You note the amount of the out of tolerance reading on the gage you sent to the outside vendor. You then use that to determine the amount of induced error in the gages it was used to calibrate. Determine from that if there were any erroneous in-tolerance or erroneous out-of-tolerance readings on those gages. If the accuracy of your standard gage was enough better than those gages it was used to calibrate, you MAY find that there was no implication. But you must determine if there was or was not erroneous results as described above. Hopefully the standard gage was much higher accuracy than those gages it was used to calibrate (at least 4:1 ratio of uncertainty). Final step is to evaluate those gages that were erroneously found in-tolerance or erroneously found out-of-tolerance. Compare the amount of this error with your process or product specifications (hopefully in this case, you had a suitable ratio between the accuracy and stability of the gages that were calibrated by your standard, and the specification limits of your process.
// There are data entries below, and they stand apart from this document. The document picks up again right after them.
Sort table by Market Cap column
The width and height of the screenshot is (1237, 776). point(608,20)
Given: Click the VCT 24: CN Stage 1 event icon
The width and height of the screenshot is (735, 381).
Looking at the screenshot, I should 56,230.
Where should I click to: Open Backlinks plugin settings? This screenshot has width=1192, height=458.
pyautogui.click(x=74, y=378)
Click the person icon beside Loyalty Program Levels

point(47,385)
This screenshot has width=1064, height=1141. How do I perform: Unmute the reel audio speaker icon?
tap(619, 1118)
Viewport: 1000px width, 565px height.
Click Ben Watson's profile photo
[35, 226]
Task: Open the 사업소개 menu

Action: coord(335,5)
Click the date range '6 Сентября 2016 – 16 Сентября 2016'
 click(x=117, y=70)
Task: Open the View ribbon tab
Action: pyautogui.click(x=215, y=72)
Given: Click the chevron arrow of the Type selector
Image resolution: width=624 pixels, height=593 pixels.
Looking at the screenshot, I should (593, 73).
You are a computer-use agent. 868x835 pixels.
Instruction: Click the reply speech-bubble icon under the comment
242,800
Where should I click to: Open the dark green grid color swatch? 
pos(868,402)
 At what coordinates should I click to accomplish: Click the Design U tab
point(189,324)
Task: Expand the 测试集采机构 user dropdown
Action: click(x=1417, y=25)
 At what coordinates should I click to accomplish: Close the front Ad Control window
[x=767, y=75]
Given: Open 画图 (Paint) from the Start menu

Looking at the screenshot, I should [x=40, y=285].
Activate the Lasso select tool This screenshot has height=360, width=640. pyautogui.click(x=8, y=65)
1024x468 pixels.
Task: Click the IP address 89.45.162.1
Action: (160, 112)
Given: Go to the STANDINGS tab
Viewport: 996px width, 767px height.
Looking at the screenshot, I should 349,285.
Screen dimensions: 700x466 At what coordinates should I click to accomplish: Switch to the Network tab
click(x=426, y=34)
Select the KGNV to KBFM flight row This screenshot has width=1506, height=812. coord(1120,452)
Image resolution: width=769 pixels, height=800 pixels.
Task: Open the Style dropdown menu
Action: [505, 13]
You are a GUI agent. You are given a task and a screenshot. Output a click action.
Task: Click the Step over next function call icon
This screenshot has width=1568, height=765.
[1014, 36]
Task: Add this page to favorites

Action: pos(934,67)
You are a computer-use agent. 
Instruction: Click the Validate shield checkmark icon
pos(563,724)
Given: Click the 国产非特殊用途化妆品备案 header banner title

If the erroneous findings on the gages caused erroneous measurement results on your product, you then need to make a formal determination as to if any containment or other corrective actions need to be taken to assure no defective product reaches the customer. And, of course, it all needs to be well documented.
I have tried to walk through the stages of an out-of-tolerance evaluation. This situation underscores the importance of using adequate standards (I don't know whether yours are or not). But the point is to make sure that a standard is of adequate test uncertainty ratio between the standard and the units to be calibrated. This gives you breathing room, so that when a standard is out of tolerance, quite often there will be no impact to product due to the guard band. And the same is the case with measurement tools used for product. It is always wise on any measurement tool that measures an important or critical parameter on your product or process, to assure it is preferrably a little too accurate for the process (using good MSA methodologies as a determinant, and whatever other statistical techniques are appropriate). With these two guard bands in place you minimize the possibilities of things (for example) like having to do a tire recall. I won't throw any stones at that one. But when ever these things happen, they remind those of us in metrology that we have a responsibility that can sometimes effect peoples lives. Sorry... got on my soapbox.
Anyway, hope this is of some help.
------------------